I'm trying to implement a beta-geometric probability model in R (as described in this whitepaper) which involves solving an equation with two unknown parameters. In the example, they use Excel to do this, starting the values off at alpha = beta = 1
and constraining them to alpha > 0.0001 < beta
.
I've nearly implemented this in R, but I can't seem to make any solver work for me. Please help.
# probability mass function
P = function (alpha, beta, t) {
out = numeric(length=length(t))
for (i in seq_along(t)) {
if (t[i]==1) {
out[i] = alpha / (alpha + beta)
} else {
out[i] = ((beta + t[i] - 2) / (alpha + beta + t[i] - 1)) * P(alpha, beta, t[i] - 1)
}
}
out
}
# survival probability function
S = function(alpha, beta, t) {
if (t==1) {
1 - P(alpha, beta, t=t)
} else {
S(alpha, beta, t - 1) - P(alpha, beta, t=t)
}
}
# log likelihood function
LL = function(alpha, beta=1, t, n) {
sum(n * log(P(1,1,t))) + (sum(n[1:length(n)-1]) * log(S(alpha, beta, t=t[length(t)])))
}
# make some test data
n = c(239L, 2650L, 1063L, 1014L, 473L, 1304L)
t = 1:6
# log likelihood
LL(alpha=1, beta=1, n=n, t=t)

**PROBLEM A:** From the records, copy out everything from the line containing "Click Verified Buyer" down to the line containing "will [235, 530].", character for character and including both of those lines.

**SUPPLIED MATERIAL:**
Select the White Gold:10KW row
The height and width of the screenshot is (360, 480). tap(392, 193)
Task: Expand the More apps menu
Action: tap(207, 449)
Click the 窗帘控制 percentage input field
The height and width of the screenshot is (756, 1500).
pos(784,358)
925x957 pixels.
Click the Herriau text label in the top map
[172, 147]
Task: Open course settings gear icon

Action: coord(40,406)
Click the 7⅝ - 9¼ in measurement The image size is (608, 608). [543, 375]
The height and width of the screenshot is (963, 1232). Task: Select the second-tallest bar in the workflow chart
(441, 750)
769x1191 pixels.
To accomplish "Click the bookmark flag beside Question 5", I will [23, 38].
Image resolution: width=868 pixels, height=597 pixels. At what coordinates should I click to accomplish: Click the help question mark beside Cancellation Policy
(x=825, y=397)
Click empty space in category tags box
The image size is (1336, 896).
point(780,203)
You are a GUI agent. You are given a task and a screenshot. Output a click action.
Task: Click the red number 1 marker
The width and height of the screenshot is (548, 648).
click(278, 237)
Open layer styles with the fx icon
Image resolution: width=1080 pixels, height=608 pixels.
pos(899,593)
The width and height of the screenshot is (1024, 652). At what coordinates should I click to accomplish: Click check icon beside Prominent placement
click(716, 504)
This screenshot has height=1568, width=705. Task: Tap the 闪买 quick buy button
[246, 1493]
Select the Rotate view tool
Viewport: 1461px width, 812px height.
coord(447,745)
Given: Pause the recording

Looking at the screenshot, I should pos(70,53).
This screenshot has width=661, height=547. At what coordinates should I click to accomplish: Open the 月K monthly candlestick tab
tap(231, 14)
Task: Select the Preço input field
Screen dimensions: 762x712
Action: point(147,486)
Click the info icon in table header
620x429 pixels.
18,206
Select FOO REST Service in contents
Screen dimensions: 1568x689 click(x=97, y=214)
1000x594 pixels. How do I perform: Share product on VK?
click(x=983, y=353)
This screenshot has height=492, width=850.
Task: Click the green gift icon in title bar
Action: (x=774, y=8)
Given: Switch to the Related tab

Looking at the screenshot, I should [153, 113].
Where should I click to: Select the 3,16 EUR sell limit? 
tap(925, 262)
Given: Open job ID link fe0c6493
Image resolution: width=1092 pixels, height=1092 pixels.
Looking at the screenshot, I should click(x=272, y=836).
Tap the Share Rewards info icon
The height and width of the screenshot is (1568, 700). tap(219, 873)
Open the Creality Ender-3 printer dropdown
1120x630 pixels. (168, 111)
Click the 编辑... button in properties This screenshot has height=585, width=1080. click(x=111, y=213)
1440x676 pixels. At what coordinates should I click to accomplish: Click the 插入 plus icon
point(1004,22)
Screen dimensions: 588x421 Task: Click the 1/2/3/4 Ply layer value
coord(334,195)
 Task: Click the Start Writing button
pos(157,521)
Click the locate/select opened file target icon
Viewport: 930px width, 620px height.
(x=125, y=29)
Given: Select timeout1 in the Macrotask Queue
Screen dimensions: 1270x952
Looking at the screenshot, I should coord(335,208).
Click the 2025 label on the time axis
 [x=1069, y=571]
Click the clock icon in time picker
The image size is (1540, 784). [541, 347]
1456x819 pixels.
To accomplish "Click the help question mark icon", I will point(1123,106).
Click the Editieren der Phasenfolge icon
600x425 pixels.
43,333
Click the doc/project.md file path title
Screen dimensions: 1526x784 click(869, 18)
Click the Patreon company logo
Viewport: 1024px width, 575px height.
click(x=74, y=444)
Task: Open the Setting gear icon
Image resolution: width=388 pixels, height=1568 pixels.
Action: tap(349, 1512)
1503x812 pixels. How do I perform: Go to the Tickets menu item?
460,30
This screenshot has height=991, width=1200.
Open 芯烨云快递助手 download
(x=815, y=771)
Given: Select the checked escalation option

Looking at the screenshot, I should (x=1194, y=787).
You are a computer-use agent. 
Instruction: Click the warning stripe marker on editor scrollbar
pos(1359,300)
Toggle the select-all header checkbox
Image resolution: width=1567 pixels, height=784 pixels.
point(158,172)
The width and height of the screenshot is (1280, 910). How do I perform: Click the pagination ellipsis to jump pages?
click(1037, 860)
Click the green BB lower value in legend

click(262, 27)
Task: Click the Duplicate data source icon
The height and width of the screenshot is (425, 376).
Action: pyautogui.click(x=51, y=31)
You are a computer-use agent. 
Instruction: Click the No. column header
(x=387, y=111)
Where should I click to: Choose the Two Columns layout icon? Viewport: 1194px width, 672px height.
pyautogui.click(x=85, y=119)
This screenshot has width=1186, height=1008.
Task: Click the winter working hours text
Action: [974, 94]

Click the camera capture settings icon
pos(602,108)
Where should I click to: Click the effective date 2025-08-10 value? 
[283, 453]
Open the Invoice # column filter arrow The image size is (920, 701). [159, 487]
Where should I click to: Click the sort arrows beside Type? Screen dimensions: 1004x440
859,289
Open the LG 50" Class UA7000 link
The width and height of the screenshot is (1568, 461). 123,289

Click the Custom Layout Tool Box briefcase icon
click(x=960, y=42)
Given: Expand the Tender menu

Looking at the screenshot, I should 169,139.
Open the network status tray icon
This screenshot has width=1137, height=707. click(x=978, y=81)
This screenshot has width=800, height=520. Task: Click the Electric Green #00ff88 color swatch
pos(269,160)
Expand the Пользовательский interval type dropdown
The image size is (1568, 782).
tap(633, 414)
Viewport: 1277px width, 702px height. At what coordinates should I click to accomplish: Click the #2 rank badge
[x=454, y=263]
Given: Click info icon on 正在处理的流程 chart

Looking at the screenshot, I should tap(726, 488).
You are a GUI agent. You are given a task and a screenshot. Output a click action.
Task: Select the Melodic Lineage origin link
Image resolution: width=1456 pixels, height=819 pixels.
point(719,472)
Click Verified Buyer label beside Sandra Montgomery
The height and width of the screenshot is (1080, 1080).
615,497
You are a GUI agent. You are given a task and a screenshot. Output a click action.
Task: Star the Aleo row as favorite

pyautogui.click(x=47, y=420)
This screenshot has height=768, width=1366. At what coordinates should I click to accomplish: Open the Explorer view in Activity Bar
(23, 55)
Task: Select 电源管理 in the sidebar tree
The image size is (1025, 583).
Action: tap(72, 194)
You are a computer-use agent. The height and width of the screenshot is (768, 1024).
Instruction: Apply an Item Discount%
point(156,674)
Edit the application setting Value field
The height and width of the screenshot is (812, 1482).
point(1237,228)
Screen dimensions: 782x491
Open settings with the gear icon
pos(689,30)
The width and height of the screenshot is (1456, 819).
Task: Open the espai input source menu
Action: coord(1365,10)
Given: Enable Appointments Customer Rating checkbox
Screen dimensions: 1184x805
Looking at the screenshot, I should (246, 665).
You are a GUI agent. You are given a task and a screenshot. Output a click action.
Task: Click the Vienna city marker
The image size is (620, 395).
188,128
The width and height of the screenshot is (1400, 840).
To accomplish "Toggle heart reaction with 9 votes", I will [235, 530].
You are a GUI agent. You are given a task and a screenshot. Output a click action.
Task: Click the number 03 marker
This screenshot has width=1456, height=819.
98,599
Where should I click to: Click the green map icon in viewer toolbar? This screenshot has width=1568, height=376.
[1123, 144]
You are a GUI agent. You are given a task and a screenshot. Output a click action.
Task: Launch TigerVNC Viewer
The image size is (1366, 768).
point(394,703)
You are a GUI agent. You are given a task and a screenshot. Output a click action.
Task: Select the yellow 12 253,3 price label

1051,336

**PROBLEM B:**
Based on the R question, say whether each statement agrees with the text. Answer yes or no and quote the words that decide it.
(i) In the example, Excel starts both parameters at a value of 1.
(ii) The test data uses t values from 1 to 10.
(iii) The log likelihood function gives beta a default value of 1.

**FINAL ANSWER A:**
Click Verified Buyer label beside Sandra Montgomery
The height and width of the screenshot is (1080, 1080).
615,497
You are a GUI agent. You are given a task and a screenshot. Output a click action.
Task: Star the Aleo row as favorite

pyautogui.click(x=47, y=420)
This screenshot has height=768, width=1366. At what coordinates should I click to accomplish: Open the Explorer view in Activity Bar
(23, 55)
Task: Select 电源管理 in the sidebar tree
The image size is (1025, 583).
Action: tap(72, 194)
You are a computer-use agent. The height and width of the screenshot is (768, 1024).
Instruction: Apply an Item Discount%
point(156,674)
Edit the application setting Value field
The height and width of the screenshot is (812, 1482).
point(1237,228)
Screen dimensions: 782x491
Open settings with the gear icon
pos(689,30)
The width and height of the screenshot is (1456, 819).
Task: Open the espai input source menu
Action: coord(1365,10)
Given: Enable Appointments Customer Rating checkbox
Screen dimensions: 1184x805
Looking at the screenshot, I should (246, 665).
You are a GUI agent. You are given a task and a screenshot. Output a click action.
Task: Click the Vienna city marker
The image size is (620, 395).
188,128
The width and height of the screenshot is (1400, 840).
To accomplish "Toggle heart reaction with 9 votes", I will [235, 530].

**FINAL ANSWER B:**
(i) Yes: "they use Excel to do this, starting the values off at alpha = beta = 1"
(ii) No: "t = 1:6"
(iii) Yes: "LL = function(alpha, beta=1, t, n) {"